Qualche giorno fa ho ricevuto un invito dall’”Associazione doMino sez. di Catanzaro” per intervenire in questo convegno sul tema dello Stalking e della violenza di genere. Ne sono stato allo stesso tempo spaventato ed onorato. Avrei avuto la possibilità di poter portare il mio punto di vista che parte da un vertice teorico gruppoanalitico e sociocostruttivista davanti ad una platea di avvocati impegnati nella formazione continua e nell’arricchimento professionale.

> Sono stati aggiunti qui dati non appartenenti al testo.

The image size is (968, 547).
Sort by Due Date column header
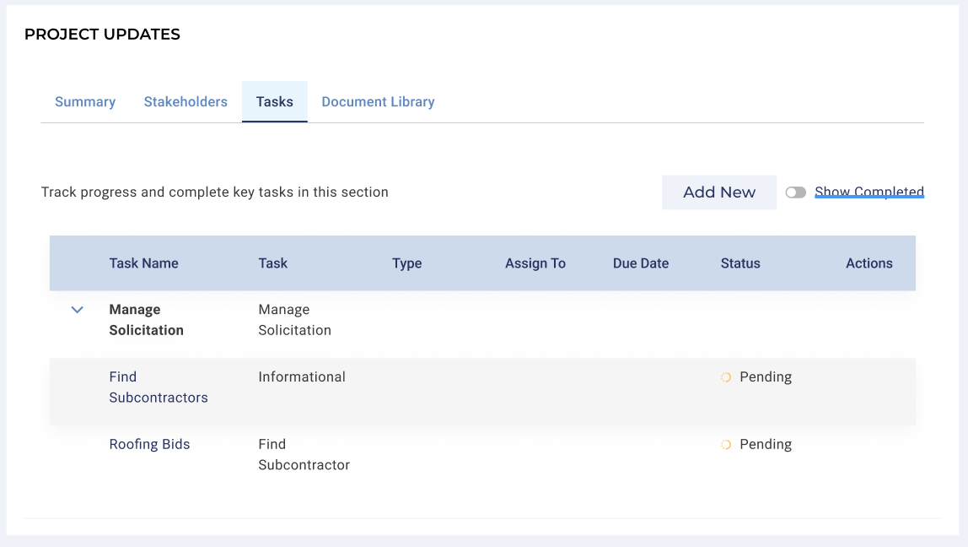pos(640,263)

Io sono un clinico, dunque i palchetti mi stanno molto stretti. Avrei voluto subito mettermi in mezzo alla platea intervenuta, poterla ascoltare, giocare con le loro fantasie. Cercato però di realizzare un intervento ibrido. Parlare di Moventi in psicologia ha poco senso. Ci si mette davanti al primo scoglio: Anche in questa conferenza ad esempio si stanno proponendo due repertori linguistici, che rappresentano distinti mondi culturali, di significazione de devono imparare a parlarsi, tradursi: quello legale e quello psicologico.

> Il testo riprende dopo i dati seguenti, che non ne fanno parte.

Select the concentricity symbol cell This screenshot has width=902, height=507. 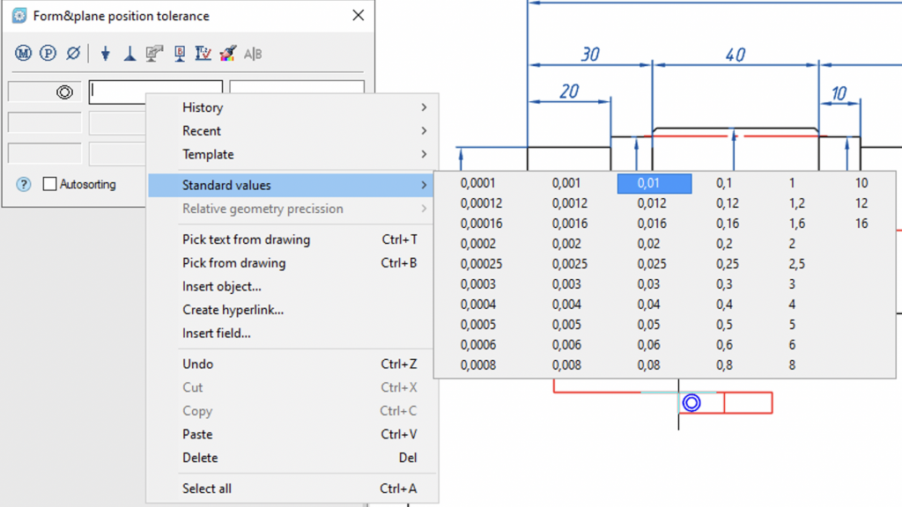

La collega che mi ha preceduto, la competente dott.ssa Ferragina, ha avuto l’onere di chiarire quali fossero gli aspetti psicologici predominanti nei casi di stalking e violenza di genere. Ma quando si parla di “moventi” la traduzione letterale non può essere semplicemente “Motivazione”. Come evidenziato non si può delegare tutto alla psicopatologia se questa coinvolge solo il 10-13% dei casi. Facciamo subito una prima distinzione. La psicopatologia è un quadro netto, definito e stabile, purtroppo però non è così frequente da potergli delegare ogni malefatta. Tutti ci portiamo dentro i tratti di ogni psicopatologia. Ossessioni, compulsioni, mancanze, dipendenze… Chi non ha mai usato lo smartphone per evitare una discussione scomoda. Questo fa di lui un tossicodipendente? No! Però in un certo senso il meccanismo è quello stesso della dipendenza patologica.

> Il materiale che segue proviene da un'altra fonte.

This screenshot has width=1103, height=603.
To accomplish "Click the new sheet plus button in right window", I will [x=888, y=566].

Perciò dove risiedono il restante 90% delle motivazioni che sfociano in episodi di violenza di genere e stalking? Circolano evidentemente attorno a noi, ci attraversano tutti, soprattutto se ci rendiamo conto che moltissime statistiche concordano nell’idea che almeno una donna su due subisca prima o poi nel corso della vita almeno un episodio di sopruso. È tantissimo.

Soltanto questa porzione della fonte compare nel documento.